Wouldn't it technically be a phobia of danger rather than risk?

[–] [email protected] 2 points 8 months ago

No idea. They're related words, but I would say it should be the more generic term. Danger to my mind implies a specific thing. Like spinning blades that you could accidentally touch, or a driver not watching the road. Danger is exposure to a specific risk, so it's just a matter of opinion on how "dangerous" something like a plane is beyond the stats.

and the stats say it's highly safe. You just might have a terrible end you'll see coming if you lose the lottery.

[–] [email protected] 9 points 8 months ago* (last edited 8 months ago) (1 children)

They also only used data from a SINGLE sensor for a safety critical system, which is a cardinal sin in aviation. The plane already has two angle of attack sensors, you couldn't write a few more lines of code to have it use both of them? Not only did they not do that, they even went so far as to make the alarm that warns when the sensors are mismatched a paid option. They wanted airlines to fucking pay extra for the privilege of knowing when something on their plane isn't working properly.

[–] [email protected] 5 points 8 months ago* (last edited 8 months ago) (1 children)
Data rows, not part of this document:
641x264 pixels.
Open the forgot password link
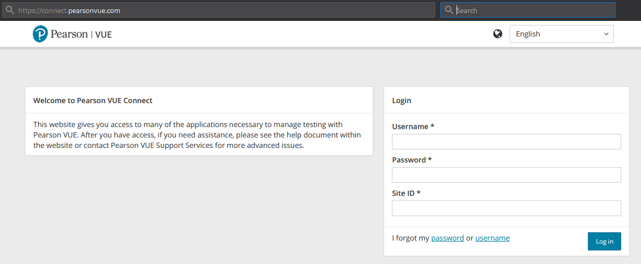click(448, 238)
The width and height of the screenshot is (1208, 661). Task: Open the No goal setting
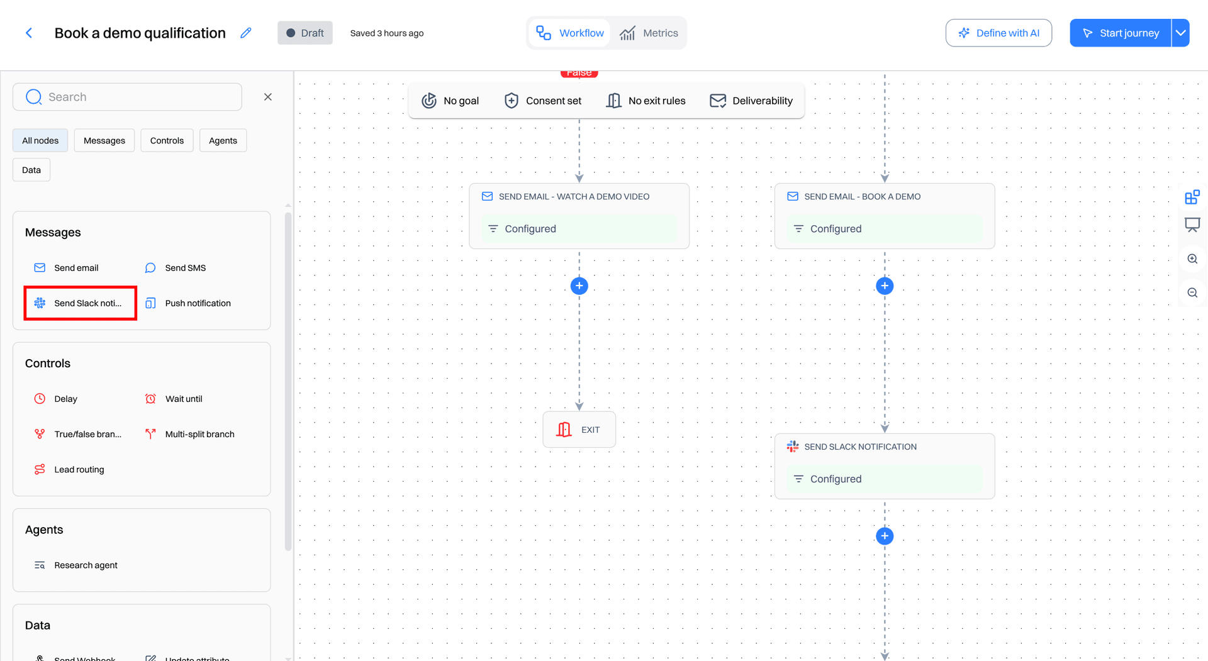pos(450,101)
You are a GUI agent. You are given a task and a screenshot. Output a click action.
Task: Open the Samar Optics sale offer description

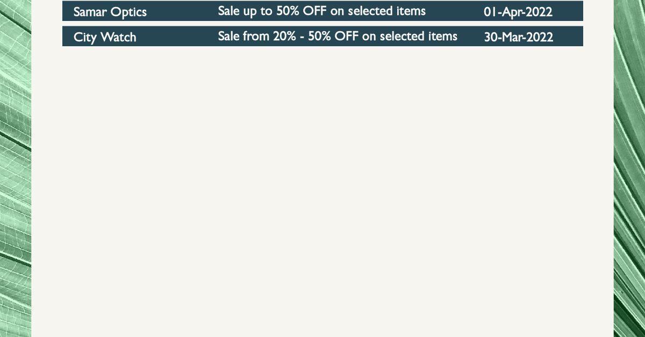[x=321, y=11]
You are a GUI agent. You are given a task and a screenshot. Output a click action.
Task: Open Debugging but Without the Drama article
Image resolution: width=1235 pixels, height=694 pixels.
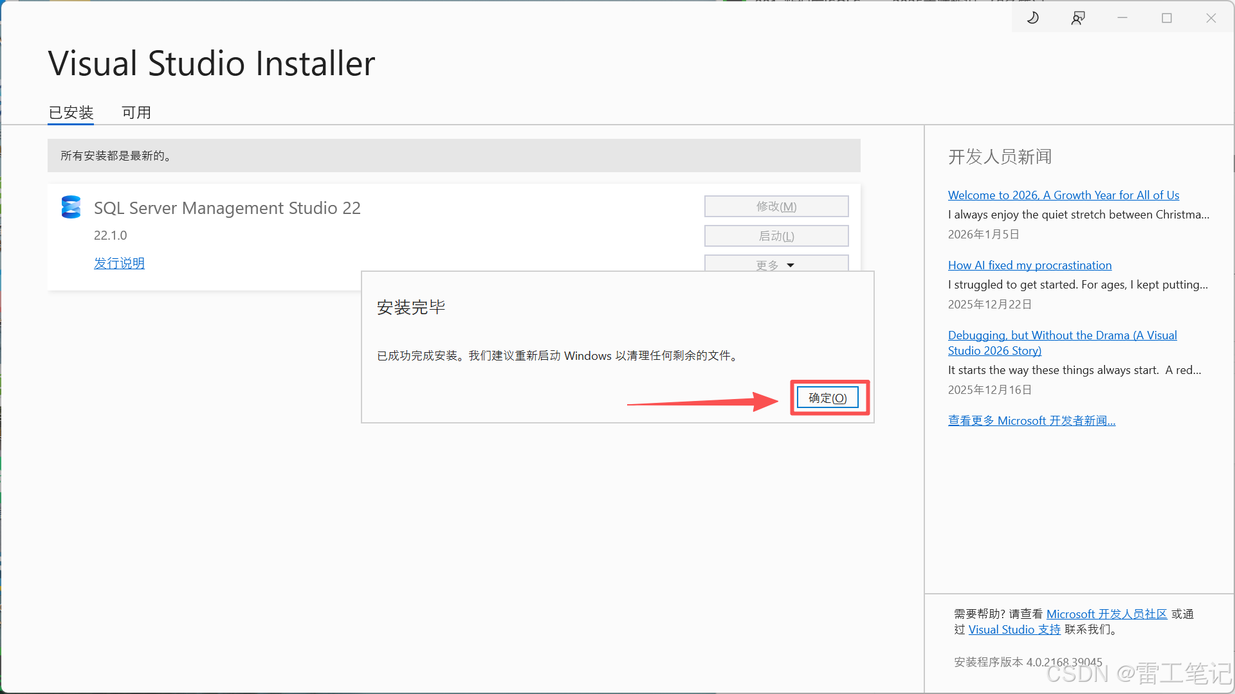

wait but if there are two sensors installed even without that "safety" option isn't it purely software "limitation" then? Are they "selling" it like heated seats on cars? (drm)

[–] [email protected] 7 points 8 months ago* (last edited 8 months ago)

IIRC it was an "optional safety enhancement" that airlines could buy and their logic for not including it by default was "well we display the outputs of the two sensors independently don't we? Why aren't your pilots paying attention and crosschecking the sensor readouts on our 21st century glass cockpit airplane like this was a B-52 with needle gauges then?"

What we do know is that they argued that the errant MCAS activation from a faulty sensor was "designed to" look like a stabilizer trim runaway (when the "rear wings" you see on the tail of the airplane start moving without pilot command) and therefore claimed that a "properly trained" pilot should have been able to deal with that since they're supposed to be trained for a trim runaway.

This is a garbage argument of course, because a trim runaway is in itself an emergency that threatens the safety of the aircraft, especially if it happens at low altitude, so why the hell should your supposed "safety" system be putting the pilots in that position to begin with? And if this wasn't a big deal, why go out of your way to hide the fact that a new system on the aircraft can effectively cause a trim runaway? Not to mention that Boeing is essentially victim blaming the pilots that died from their profit oriented decisions by insinuating that they were poorly trained in order to take the heat off their shoddy design, going as far as to say that the pilot training in those countries were not up to "American standards," basically "those shithole countries don't know how to fly our glorious American planes so it's their own fault!"

Finally, it needs to be mentioned that when Boeing had its own test pilots use a flight simulator to demonstrate what a "properly trained" pilot should be doing when MCAS misbehaves, the pilots used unconventional maneuvers that are not apart of the standard operating procedures of the 737 (i.e. not apart of pilot training). What's more, their own pilots lost more altitude in recovering from the failure than the pilots of the accident planes even had, so wouldn't that mean that by their own admission the accident planes were in an impossible situation, proper pilot training or not?

If they extended the logic they had about MCAS and the angle of attack sensors, the solution to all of aviation safety would be to tell the pilots to "just don't crash the plane." If Boeing had their way and applied the same reasoning to all aircraft systems, they would probably make TCAS, GPWS, RAAS, and the evacuation slides optional features too, since the need for all of those can also be negated by the pilot simply paying more attention to not crashing.

Plainly Difficult has an excellent video about the technical aspects of the 737 MCAS scandal and Boeing's botched response to it, if you're interested!